Wenig Elterninteresse an Geldspritze

2007-12-15 20:00 von Torsten Buncher

"Kein Kind ohne Mahlzeit": Förderung aus Düsseldorf nicht so üppig wie gehofft

Lemgo (tis). Statt erwarteter 140 haben lediglich 60 Eltern aus Lemgo einen Antrag auf Zuschüsse aus dem Landesprogramm "Kein Kind ohne Mahlzeit" für die Mittagessen in der Offenen Ganztagsschule (OGS) gestellt. Die Sponsoren der Essenspatenschaften werden damit nicht so stark entlastet wie erhofft.
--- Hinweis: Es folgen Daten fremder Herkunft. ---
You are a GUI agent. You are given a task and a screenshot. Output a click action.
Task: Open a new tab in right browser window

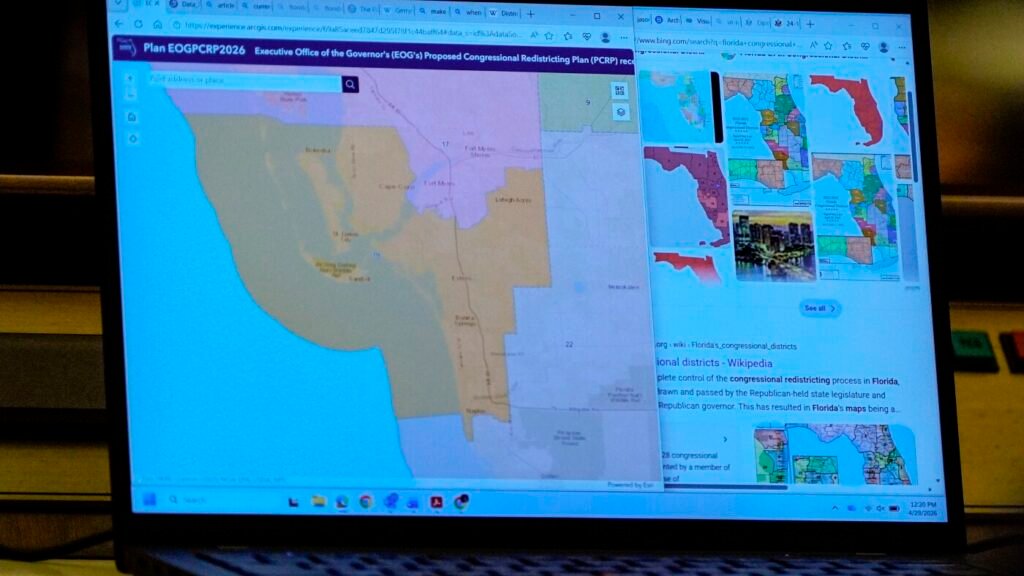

Wie berichtet hatte die Landesregierung für bedürftige Familien 1 Euro pro Essen in Aussicht gestellt, sofern die Stadt 50 Cent dazu gibt. Damit hätte sich die Eigenleistung für Eltern auf 1 Euro pro Mittagstisch reduziert. Dass nun weniger als die Hälfte des von der Verwaltung erwarteten Geldes nach Lemgo fließt, kommentierten gestern Martina Klein vom OGS-Träger DRK und Torsten Buncher als Sprecher der Grundschulen ernüchtert.
"Der Landesfonds ist da, aber er greift noch nicht", zog Buncher Bilanz. Klein begründete dies: "Das Prozedere war kurzfristig und schwierig. Daher haben wir nicht alle hinreichend informieren können." Bitter ist dies für das DRK, die Arbeiterwohlfahrt, den Kinderschutzbund, die Mariengemeinde und Privatspender, die sich an den Essenspatenschaften beteiligen.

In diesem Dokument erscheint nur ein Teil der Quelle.